Berdasarkan UU No 31 tahun 1999 jo UU no 20 tahun 2001 tentang Pemberantasan Tindak Pidana Korupsi, bahwa kebiasaan perilaku koruptif yang dianggap sebagai hal wajar dan lumrah dapat dinyatakan sebagai tindak pidana korupsi. Seperti pemberian gratifikasi (pemberian hadiah) kepada penyelenggara negara dan berhubungan dengan jabatannya.
Jika tidak dilaporkan kepada KPK ( Komisi Pemberantasan Korupsi ) dapat menjadi salah satu bentuk tindak pidana korupsi. Dalam UU No 31 Tahun 1999 jo UU No 20 tahun 2001, terdapat tiga puluh bentuk/jenis tindak pidana korupsi di antaranya adanya kerugian negara, suap menyuap, pengelapan dalam jabatan, perbuatan curang, benturan kepentingan dalam pengadaan dan gratifikasi.
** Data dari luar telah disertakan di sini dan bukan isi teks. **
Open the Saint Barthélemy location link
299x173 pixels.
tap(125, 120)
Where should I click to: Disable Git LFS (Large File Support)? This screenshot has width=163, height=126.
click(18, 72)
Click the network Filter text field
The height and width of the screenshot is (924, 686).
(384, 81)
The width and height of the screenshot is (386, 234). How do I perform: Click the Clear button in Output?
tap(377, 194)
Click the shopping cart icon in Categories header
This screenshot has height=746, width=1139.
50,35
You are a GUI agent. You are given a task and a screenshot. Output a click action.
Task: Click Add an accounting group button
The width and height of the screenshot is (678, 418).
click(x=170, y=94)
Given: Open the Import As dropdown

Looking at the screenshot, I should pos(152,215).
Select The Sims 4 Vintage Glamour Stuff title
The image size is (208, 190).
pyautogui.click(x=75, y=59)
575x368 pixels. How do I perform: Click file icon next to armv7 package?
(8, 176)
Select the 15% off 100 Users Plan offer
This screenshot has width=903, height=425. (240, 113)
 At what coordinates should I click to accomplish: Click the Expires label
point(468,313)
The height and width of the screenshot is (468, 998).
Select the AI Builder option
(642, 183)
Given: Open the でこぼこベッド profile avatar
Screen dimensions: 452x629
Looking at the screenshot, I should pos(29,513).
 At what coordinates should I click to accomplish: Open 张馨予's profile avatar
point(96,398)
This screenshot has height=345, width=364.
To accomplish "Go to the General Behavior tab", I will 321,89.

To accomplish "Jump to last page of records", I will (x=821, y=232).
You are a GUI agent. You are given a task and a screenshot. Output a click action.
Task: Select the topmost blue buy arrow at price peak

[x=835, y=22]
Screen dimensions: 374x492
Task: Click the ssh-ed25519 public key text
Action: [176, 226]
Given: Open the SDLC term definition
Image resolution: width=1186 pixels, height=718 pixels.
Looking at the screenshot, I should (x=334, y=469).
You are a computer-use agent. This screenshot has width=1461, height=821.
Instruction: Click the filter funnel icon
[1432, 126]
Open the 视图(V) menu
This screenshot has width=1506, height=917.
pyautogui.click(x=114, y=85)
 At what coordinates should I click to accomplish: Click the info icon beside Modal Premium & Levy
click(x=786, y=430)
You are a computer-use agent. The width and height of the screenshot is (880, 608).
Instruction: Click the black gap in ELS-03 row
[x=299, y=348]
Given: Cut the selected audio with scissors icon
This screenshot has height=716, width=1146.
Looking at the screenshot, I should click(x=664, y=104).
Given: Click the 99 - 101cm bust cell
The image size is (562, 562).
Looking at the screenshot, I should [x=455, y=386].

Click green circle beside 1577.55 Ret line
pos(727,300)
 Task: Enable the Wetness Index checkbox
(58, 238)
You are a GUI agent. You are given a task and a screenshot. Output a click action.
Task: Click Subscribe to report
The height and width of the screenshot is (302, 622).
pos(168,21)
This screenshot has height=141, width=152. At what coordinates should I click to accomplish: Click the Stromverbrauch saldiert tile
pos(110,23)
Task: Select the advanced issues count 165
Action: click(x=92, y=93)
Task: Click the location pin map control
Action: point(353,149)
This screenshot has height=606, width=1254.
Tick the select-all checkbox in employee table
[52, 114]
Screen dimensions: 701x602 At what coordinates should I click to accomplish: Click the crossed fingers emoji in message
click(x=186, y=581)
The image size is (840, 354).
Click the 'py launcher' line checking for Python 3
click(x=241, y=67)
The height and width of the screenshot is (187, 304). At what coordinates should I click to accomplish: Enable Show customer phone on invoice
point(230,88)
Pasal 2 UU No 31 tahun 1999 jo UU No 20 tahun 2001 korupsi adalah setiap orang yang secara melawan hukum melakukan perbuatan memperkarya diri sendiri atau orang lain atau korporasi yang dapat merugikan keuangan negara atau perekonomian negara, dipidana dengan pidana seumur hidup atau penjara paling singkat 4 tahun dan paling lama 20 tahun dan denda paling sedikit Rp: 200 juta dan paling banyak Rp 1 miliar. Meski sanksi pidana cukup berat bagi para koruptor, namun nyatanya praktik korupsi masih subur di Indonesia.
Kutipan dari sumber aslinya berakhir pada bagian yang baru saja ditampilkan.